───── Excerpted data

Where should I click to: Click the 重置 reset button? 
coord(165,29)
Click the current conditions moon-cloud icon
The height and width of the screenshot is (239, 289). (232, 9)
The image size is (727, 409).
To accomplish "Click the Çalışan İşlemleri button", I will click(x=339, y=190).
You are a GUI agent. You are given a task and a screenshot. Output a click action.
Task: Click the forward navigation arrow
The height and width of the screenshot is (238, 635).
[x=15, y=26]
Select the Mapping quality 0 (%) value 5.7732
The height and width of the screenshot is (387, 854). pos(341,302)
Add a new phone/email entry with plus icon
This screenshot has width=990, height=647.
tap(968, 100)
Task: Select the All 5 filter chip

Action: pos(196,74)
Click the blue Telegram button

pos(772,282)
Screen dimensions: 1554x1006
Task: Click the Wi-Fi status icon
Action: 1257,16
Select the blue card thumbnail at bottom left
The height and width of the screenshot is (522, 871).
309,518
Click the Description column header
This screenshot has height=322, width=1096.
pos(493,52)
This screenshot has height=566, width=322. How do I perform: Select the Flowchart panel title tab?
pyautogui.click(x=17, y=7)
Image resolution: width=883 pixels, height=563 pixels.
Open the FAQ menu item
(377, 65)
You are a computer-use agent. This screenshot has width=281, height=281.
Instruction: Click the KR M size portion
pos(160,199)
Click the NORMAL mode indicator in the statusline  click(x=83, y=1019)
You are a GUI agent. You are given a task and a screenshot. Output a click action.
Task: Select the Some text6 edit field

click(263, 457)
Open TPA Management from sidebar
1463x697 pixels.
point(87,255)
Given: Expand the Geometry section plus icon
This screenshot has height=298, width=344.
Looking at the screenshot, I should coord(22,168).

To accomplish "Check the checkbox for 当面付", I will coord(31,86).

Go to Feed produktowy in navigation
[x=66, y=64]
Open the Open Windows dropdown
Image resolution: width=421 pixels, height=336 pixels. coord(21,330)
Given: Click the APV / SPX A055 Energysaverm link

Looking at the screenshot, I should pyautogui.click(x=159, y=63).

──────────

*Exercise*
Counting the line that contains "This screenshot has height=298, width=344." as the first, copy exactly every line through the end of the records, and nothing else.

*Task response*
This screenshot has height=298, width=344.
Looking at the screenshot, I should coord(22,168).

To accomplish "Check the checkbox for 当面付", I will coord(31,86).

Go to Feed produktowy in navigation
[x=66, y=64]
Open the Open Windows dropdown
Image resolution: width=421 pixels, height=336 pixels. coord(21,330)
Given: Click the APV / SPX A055 Energysaverm link

Looking at the screenshot, I should pyautogui.click(x=159, y=63).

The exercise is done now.